About this exercise:
Retype exactly every line from the one that includes "You are a computer-use" through the final line of the listing, both ends kept, and omit the pictures.
Listed records Start Marker
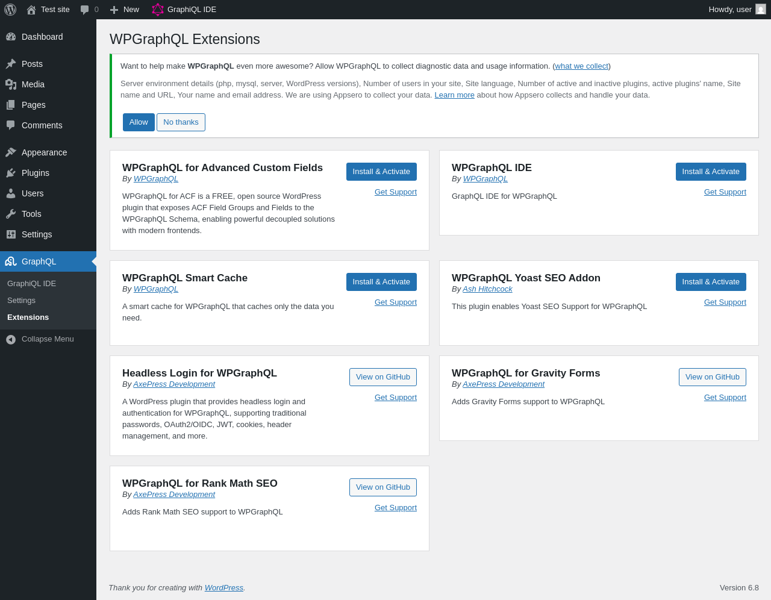Open the Ash Hitchcock author link
Screen dimensions: 771x600
[x=487, y=289]
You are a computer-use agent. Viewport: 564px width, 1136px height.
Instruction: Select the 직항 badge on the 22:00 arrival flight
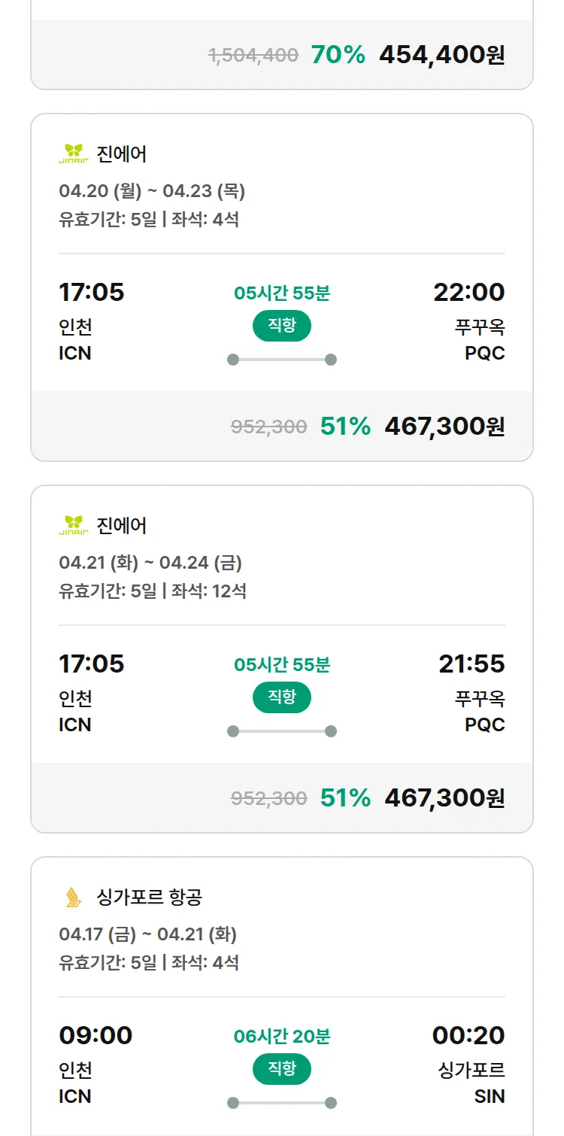(x=282, y=326)
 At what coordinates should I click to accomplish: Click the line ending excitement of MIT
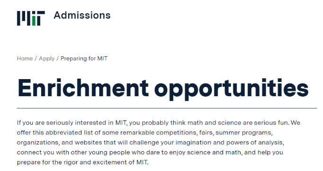[82, 162]
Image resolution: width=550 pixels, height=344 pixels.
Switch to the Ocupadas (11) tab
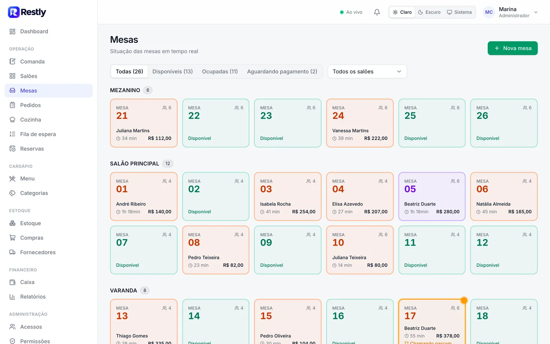[x=220, y=72]
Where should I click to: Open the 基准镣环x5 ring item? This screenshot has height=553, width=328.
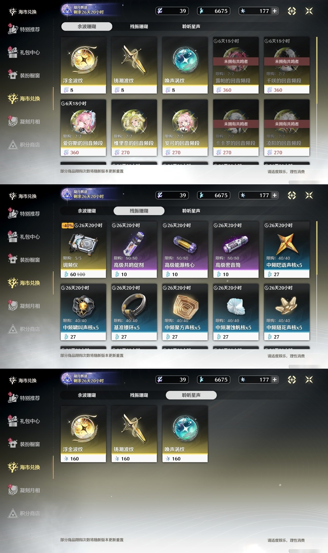tap(134, 312)
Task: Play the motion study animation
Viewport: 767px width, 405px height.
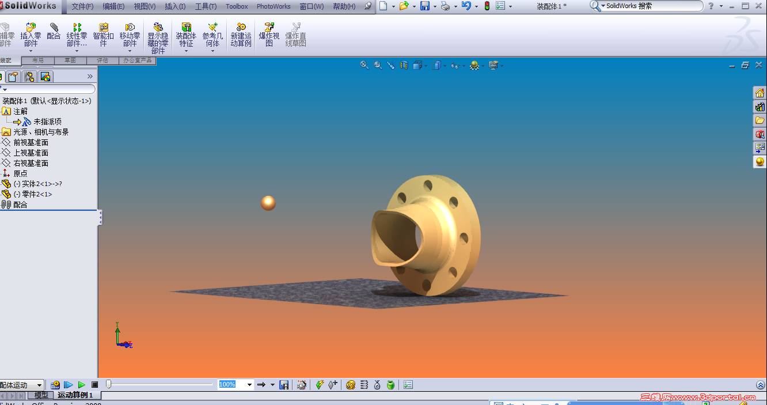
Listed records End Marker
Your solution:
You are a computer-use agent. Viewport: 564px width, 1136px height.
Instruction: Select the 직항 badge on the 22:00 arrival flight
(x=282, y=326)
 At what coordinates should I click to accomplish: Click the line ending excitement of MIT
[82, 162]
Image resolution: width=550 pixels, height=344 pixels.
Switch to the Ocupadas (11) tab
[x=220, y=72]
Where should I click to: Open the 基准镣环x5 ring item? This screenshot has height=553, width=328.
tap(134, 312)
Task: Play the motion study animation
Viewport: 767px width, 405px height.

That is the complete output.